The Lancet has recently published a study of the number of deaths in Iraq caused by the invasion. From the abstract:

Data from 1,849 households that contained 12,801 individuals in 47 clusters was gathered. 1,474 births and 629 deaths were reported during the observation period. Pre-invasion mortality rates were 5.5 per 1000 people per year (95\% CI 4.3–7.1), compared with 13.3 per 1000 people per year (10.9–16.1) in the 40 months post-invasion. We estimate that as of July, 2006, there have been 654,965 (392,979–942,636) excess Iraqi deaths as a consequence of the war, which corresponds to 2.5\% of the population in the study area. Of post-invasion deaths, 601,027 (426,369–793,663) were due to violence, the most common cause being gunfire.

Author Mark Goldblatt notes in an article on National Review that, in these calculations, one should also consider the fact that, before the invasion, Iraq was subject to sanctions that were lifted after the American occupation. By some estimates, the sanctions were causing about 150,000 deaths a year. This means that, since 2003, about 450,000 deaths might have been avoided because of the end of the sanctions.

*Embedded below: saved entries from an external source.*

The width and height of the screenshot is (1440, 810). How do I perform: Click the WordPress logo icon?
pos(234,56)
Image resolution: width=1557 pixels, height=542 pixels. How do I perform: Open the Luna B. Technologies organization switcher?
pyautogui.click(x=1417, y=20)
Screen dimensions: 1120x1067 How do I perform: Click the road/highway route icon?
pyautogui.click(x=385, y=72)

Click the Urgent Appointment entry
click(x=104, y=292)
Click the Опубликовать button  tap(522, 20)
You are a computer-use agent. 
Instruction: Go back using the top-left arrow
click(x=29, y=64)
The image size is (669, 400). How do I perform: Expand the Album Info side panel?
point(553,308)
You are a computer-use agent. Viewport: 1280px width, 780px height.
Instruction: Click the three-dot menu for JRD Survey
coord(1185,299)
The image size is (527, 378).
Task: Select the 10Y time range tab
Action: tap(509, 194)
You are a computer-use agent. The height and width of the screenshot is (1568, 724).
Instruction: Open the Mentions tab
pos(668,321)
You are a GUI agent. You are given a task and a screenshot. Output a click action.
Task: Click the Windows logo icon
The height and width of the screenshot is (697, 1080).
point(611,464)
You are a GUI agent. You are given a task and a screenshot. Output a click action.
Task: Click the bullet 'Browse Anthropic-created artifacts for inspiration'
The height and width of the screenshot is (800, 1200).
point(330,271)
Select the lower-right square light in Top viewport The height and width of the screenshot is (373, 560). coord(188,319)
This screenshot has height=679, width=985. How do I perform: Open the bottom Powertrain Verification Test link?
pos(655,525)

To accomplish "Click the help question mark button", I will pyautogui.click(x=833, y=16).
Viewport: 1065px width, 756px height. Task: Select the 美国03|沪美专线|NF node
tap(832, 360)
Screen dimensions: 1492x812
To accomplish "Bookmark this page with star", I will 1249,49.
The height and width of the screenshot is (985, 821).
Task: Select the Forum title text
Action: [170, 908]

Considering that one would have expected 450,000 fewer deaths, and one gets instead 650,000 more, the conclusion would be that the extra deaths caused by the occupation would be in excess of a million. Of course, simply adding the two numbers is problematic for a few reasons: some of the effects of the sanctions (for example, on the health care system) may be similar to the effects of the occupation, and hence would be having similar (rather than nearly disjoint) effects. Most importantly, it has been alleged that the estimates on deaths caused by the sanctions were overstated.

Anyways, what is Goldblatt approach? He subtracts one number from the other! You know how this works: I owe you \$20 dollars, now lend me another \$30 and I will give you the \$10 difference tomorrow. If I may suggest an improvement to his methodology, he should also subtract the number of deaths that occurred in Switzerland over the same period of time. I am sure he would get even more accurate estimate.

Update: see also Tim Lambert at scienceblogs.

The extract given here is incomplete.